Edit the rows below, replacing "At what coordinates should I click to accomplish" with "Which point should I click to complete" wherever it occurs and leaving everything else unchanged.

- Supplied information -
╭──

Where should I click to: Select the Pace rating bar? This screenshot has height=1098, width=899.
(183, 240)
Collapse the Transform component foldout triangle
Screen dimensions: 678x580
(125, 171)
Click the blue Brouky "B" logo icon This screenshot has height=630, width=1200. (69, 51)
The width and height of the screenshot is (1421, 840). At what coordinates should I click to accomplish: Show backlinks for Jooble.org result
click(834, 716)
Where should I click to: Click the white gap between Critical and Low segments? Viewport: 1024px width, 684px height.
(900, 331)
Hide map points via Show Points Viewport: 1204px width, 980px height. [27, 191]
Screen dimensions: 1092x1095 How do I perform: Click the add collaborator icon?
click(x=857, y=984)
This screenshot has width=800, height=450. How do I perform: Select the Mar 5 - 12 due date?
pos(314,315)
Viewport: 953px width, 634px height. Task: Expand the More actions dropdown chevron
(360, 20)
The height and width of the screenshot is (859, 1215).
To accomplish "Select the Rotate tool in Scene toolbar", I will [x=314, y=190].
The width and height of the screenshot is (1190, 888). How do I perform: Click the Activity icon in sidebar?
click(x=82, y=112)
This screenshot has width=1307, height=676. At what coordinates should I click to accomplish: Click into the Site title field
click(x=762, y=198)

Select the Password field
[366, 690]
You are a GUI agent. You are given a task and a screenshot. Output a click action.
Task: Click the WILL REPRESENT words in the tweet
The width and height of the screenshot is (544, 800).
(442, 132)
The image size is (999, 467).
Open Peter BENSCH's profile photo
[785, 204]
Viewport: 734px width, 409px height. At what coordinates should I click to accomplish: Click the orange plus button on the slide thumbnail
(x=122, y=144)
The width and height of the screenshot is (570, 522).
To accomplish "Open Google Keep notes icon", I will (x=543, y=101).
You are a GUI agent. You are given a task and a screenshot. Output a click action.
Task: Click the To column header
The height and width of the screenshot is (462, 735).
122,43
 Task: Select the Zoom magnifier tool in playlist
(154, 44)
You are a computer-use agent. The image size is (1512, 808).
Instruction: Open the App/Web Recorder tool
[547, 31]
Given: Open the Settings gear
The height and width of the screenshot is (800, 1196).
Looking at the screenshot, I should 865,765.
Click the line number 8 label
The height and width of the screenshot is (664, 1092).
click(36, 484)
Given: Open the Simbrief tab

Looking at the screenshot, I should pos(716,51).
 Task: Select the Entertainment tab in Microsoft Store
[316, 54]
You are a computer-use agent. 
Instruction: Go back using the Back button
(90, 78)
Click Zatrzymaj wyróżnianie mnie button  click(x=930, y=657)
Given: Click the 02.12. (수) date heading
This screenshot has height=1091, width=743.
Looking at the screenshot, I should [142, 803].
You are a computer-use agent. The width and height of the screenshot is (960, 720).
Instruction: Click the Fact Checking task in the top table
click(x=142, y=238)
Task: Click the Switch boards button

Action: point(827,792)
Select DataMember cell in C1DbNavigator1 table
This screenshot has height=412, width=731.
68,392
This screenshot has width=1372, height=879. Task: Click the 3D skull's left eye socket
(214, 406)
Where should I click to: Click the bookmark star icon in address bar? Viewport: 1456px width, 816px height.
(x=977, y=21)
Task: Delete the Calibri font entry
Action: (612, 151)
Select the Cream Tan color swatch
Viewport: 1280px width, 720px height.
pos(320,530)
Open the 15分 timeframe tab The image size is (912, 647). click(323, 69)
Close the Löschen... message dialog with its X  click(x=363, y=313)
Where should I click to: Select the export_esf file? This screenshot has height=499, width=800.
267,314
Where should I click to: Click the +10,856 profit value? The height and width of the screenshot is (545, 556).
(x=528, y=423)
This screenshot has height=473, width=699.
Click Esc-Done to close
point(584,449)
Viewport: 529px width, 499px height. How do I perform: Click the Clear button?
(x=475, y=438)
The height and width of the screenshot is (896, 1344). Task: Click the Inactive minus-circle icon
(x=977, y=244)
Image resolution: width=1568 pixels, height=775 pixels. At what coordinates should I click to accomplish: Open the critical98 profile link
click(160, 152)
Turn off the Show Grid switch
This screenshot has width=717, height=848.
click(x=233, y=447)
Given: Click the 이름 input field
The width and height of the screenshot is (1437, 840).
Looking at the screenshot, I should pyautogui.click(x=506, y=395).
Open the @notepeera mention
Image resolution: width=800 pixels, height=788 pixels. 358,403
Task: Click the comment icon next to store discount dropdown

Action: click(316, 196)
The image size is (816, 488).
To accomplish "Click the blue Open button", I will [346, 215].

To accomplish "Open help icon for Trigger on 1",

╰──

- Answer to this task -
Where should I click to: Select the Pace rating bar? This screenshot has height=1098, width=899.
(183, 240)
Collapse the Transform component foldout triangle
Screen dimensions: 678x580
(125, 171)
Click the blue Brouky "B" logo icon This screenshot has height=630, width=1200. (69, 51)
The width and height of the screenshot is (1421, 840). Which point should I click to complete: Show backlinks for Jooble.org result
click(834, 716)
Where should I click to: Click the white gap between Critical and Low segments? Viewport: 1024px width, 684px height.
(900, 331)
Hide map points via Show Points Viewport: 1204px width, 980px height. [27, 191]
Screen dimensions: 1092x1095 How do I perform: Click the add collaborator icon?
click(x=857, y=984)
This screenshot has width=800, height=450. How do I perform: Select the Mar 5 - 12 due date?
pos(314,315)
Viewport: 953px width, 634px height. Task: Expand the More actions dropdown chevron
(360, 20)
The height and width of the screenshot is (859, 1215).
To accomplish "Select the Rotate tool in Scene toolbar", I will [x=314, y=190].
The width and height of the screenshot is (1190, 888). How do I perform: Click the Activity icon in sidebar?
click(x=82, y=112)
This screenshot has width=1307, height=676. Which point should I click to complete: Click into the Site title field
click(x=762, y=198)

Select the Password field
[366, 690]
You are a GUI agent. You are given a task and a screenshot. Output a click action.
Task: Click the WILL REPRESENT words in the tweet
The width and height of the screenshot is (544, 800).
(442, 132)
The image size is (999, 467).
Open Peter BENSCH's profile photo
[785, 204]
Viewport: 734px width, 409px height. Which point should I click to complete: Click the orange plus button on the slide thumbnail
(x=122, y=144)
The width and height of the screenshot is (570, 522).
To accomplish "Open Google Keep notes icon", I will (x=543, y=101).
You are a GUI agent. You are given a task and a screenshot. Output a click action.
Task: Click the To column header
The height and width of the screenshot is (462, 735).
122,43
 Task: Select the Zoom magnifier tool in playlist
(154, 44)
You are a computer-use agent. The image size is (1512, 808).
Instruction: Open the App/Web Recorder tool
[547, 31]
Given: Open the Settings gear
The height and width of the screenshot is (800, 1196).
Looking at the screenshot, I should 865,765.
Click the line number 8 label
The height and width of the screenshot is (664, 1092).
click(36, 484)
Given: Open the Simbrief tab

Looking at the screenshot, I should pos(716,51).
 Task: Select the Entertainment tab in Microsoft Store
[316, 54]
You are a computer-use agent. 
Instruction: Go back using the Back button
(90, 78)
Click Zatrzymaj wyróżnianie mnie button  click(x=930, y=657)
Given: Click the 02.12. (수) date heading
This screenshot has height=1091, width=743.
Looking at the screenshot, I should [142, 803].
You are a computer-use agent. The width and height of the screenshot is (960, 720).
Instruction: Click the Fact Checking task in the top table
click(x=142, y=238)
Task: Click the Switch boards button

Action: point(827,792)
Select DataMember cell in C1DbNavigator1 table
This screenshot has height=412, width=731.
68,392
This screenshot has width=1372, height=879. Task: Click the 3D skull's left eye socket
(214, 406)
Where should I click to: Click the bookmark star icon in address bar? Viewport: 1456px width, 816px height.
(x=977, y=21)
Task: Delete the Calibri font entry
Action: (612, 151)
Select the Cream Tan color swatch
Viewport: 1280px width, 720px height.
pos(320,530)
Open the 15分 timeframe tab The image size is (912, 647). click(323, 69)
Close the Löschen... message dialog with its X  click(x=363, y=313)
Where should I click to: Select the export_esf file? This screenshot has height=499, width=800.
267,314
Where should I click to: Click the +10,856 profit value? The height and width of the screenshot is (545, 556).
(x=528, y=423)
This screenshot has height=473, width=699.
Click Esc-Done to close
point(584,449)
Viewport: 529px width, 499px height. How do I perform: Click the Clear button?
(x=475, y=438)
The height and width of the screenshot is (896, 1344). Task: Click the Inactive minus-circle icon
(x=977, y=244)
Image resolution: width=1568 pixels, height=775 pixels. Which point should I click to complete: Open the critical98 profile link
click(160, 152)
Turn off the Show Grid switch
This screenshot has width=717, height=848.
click(x=233, y=447)
Given: Click the 이름 input field
The width and height of the screenshot is (1437, 840).
Looking at the screenshot, I should pyautogui.click(x=506, y=395).
Open the @notepeera mention
Image resolution: width=800 pixels, height=788 pixels. 358,403
Task: Click the comment icon next to store discount dropdown

Action: click(316, 196)
The image size is (816, 488).
To accomplish "Click the blue Open button", I will [346, 215].

To accomplish "Open help icon for Trigger on 1",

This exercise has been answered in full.